- Directed by: Britta Erickson
- Produced by: Britta Erickson
- Cinematography: Richard Widmer
- Edited by: Richard Widmer
- Release date: 2013;
- Running time: 10 shorts, 12 minutes each
- Country: United States
- Language: English

= The Enduring Passion for Ink =

The Enduring Passion for Ink: Films on Contemporary Ink Painters is a 2013 documentary film independently produced by scholar-curator Britta Erickson.

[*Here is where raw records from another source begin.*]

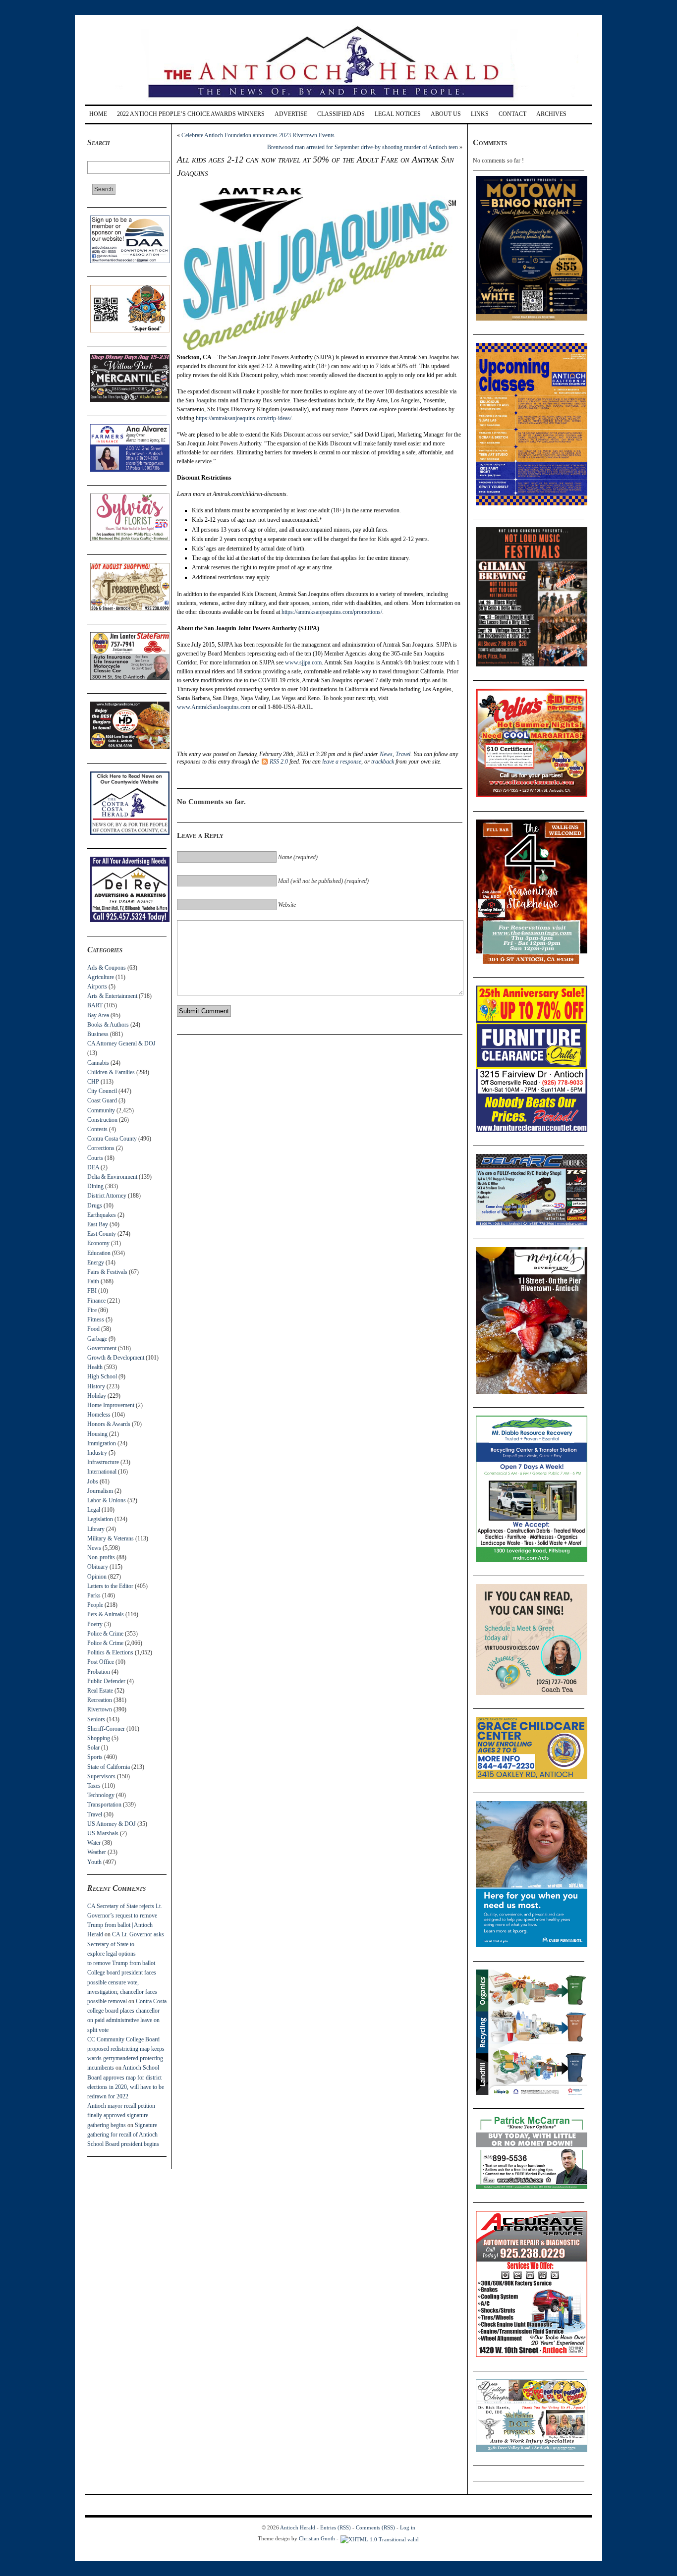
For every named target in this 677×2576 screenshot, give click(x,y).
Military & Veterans (110, 1538)
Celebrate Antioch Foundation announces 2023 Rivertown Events (258, 135)
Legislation (100, 1519)
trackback (382, 761)
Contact (512, 113)
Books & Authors (108, 1024)
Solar (93, 1747)
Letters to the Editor (110, 1586)
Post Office (100, 1661)
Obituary (97, 1566)
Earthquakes (101, 1214)
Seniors (96, 1719)
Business (98, 1034)
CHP (93, 1081)
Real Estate (100, 1690)
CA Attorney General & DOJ (121, 1043)
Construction (102, 1119)
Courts (95, 1157)
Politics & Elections (110, 1652)
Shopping (98, 1738)
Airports (97, 986)
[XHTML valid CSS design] (379, 2538)
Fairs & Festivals (107, 1271)
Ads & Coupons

The film features 10 contemporary Chinese ink artists at the vanguard of the contemporary Chinese art world today.

The documentary opens the door to what contemporary Chinese ink painting is to a wider audience and addresses fundamental choices confronting these leading ink artists.

== Artists featured ==
The 10 artists featured span a wide range of ages, education backgrounds, artistic approaches, and philosophies. They are:
1. Bingyi
2. Chen Haiyan
3. Cui Zhenkuan
4. Li Huasheng
5. Li Jin
6. Liu Dan
7. Wang Dongling
8. Xu Bing
9. Yang Jiechang
10. Zheng Chong bin

The film follows the scholar/curator of this project into the studios of these artists where the viewer can watch as these artist's work unfold.

The artists share in the intimacy of their studio their experience and views on ink as a medium versus other art forms, their creative expression, and the boundaries and innovation of ink art in relation to the traditional with scholar-curator Britta Erickson.

== Development ==
The film is solely produced, directed, curated by scholar-curator Britta Erickson who wished to create a project of her own at the time when she turned 50.

US-born Richard Widmer shot and edited the documentary.